Eles  pedem  que “se estabeleça um fórum de diálogo e negociação, com representantes das organizações da sociedade civil e especialistas das áreas de conhecimento científico, tecnológico e cultural”.

Dentre os signatários da Carta estão os ex-reitores da UFRGS Carlos Alexandre Neto e Hélgio Trindade, cientistas e professores como Ivan Izquierdo, Pedro Dutra Fonseca, Maria Beatriz Luce e Luis Osvaldo Leite, escritores como Luis Fernando Veríssimo, Sérgio Faraco, Armindo Trevisan, Luis Antônio de Assis Brasil, Luis Augusto Fischer, além de artistas como Nei Lisboa, Zorávia Bettiol e Jorge Furtado.

Para o grupo, “é necessário negociar com todos os segmentos que expressem a diversidade de posições existentes na sociedade, com o objetivo de formular alternativas exequíveis e profícuas para a superação da crise do Estado e o desenvolvimento do Rio Grande do Sul”.

A Carta, endereçada ao governador e o vice, será primeiramente entregue a um representante do governo e terá um lançamento público no Chalé da Praça XV, às 18 hs, na segunda (09).

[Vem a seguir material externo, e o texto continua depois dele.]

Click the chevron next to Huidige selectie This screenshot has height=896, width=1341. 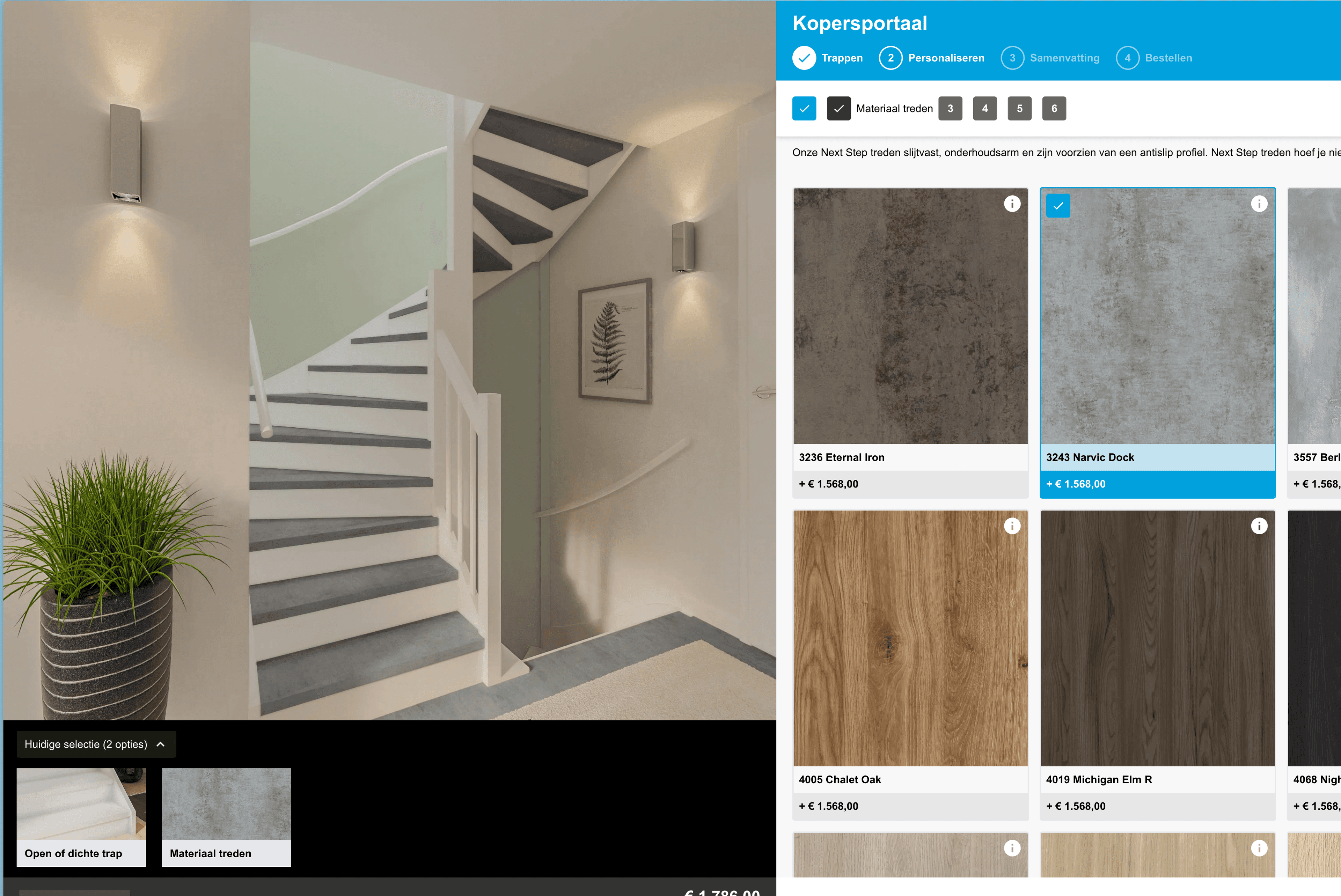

O texto é contundente quanto aos prejuízos para o patrimônio cultural e científico do Estado, caso o governo dê curso aos processos de extinção.

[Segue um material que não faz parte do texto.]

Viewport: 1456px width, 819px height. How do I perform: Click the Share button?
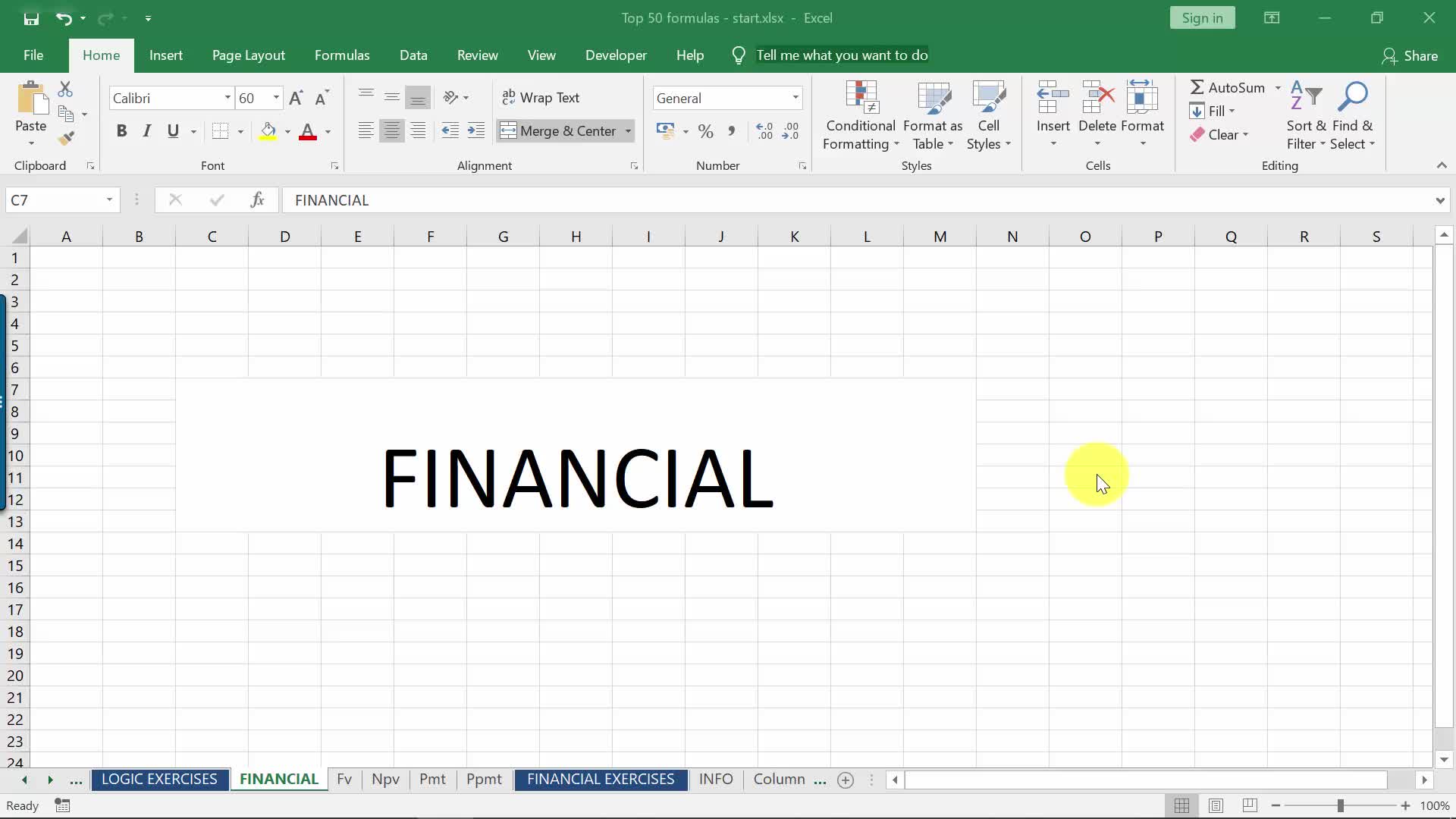[1410, 55]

“Extinguir Fundações de pesquisa, de planejamento e de cultura, como é o caso de FEE, FDRH, FZB, FEPAGRO, CIENTEC, FEPPS, METROPLAN, FIGTF, Piratini (TVE e FM Cultura), significa muito mais do que fechar os 1.200 postos de trabalho e, assim, diminuir despesas: os senhores e a população bem informada sabem que, com essas Fundações, se vai parte fundamental da possibilidade de desenvolvimento científico, tecnológico e cultural do estado. Sem elas, surgirão despesas novas, porque tanto o governo atual quanto os futuros inevitavelmente precisarão contratar empresas que prestem os serviços queelas hoje realizam”.

Os signatários cobram ainda mais transparência no debate e nas ações pensadas para superar a crise financeira do Estado.

“Os motivos orçamentários apresentados são frágeis para justificar uma ação tão radical. Com essas demissões e extinções, economizam-se cerca de 189,2 milhões, segundo dados divulgados pela imprensa, o que representa apenas 0,69% do orçamento do poder Executivo realizado em 2016, de acordo com os dados oficiais do Porta Transparência RS. A sociedade gaúcha tem o direito de receber dos senhores, de forma transparente, a explicitação completa da situação financeira do Estado. Por que não fornecer o conjunto dos dados sobre as isenções fiscais e por que não responder à Ação Civil Pública impetrada pelo Ministério Público Estadual e determinada pela 7ª Vara da Fazenda Pública em 28/11/2016 para a divulgação desses dados?”, questionam.

Por fim, os autores do pedido de negociação destacam a grandeza em recuar e construir coletivamente decisões tão impactantes: “A grandeza e a biografia dos senhores como gestores públicos, neste momento, estão na aceitação do lado justo e democrático da equação política – o lado das informações transparentes, do debate público qualificado e da negociação das decisões que se mostrarem melhores para o Rio Grande do Sul”.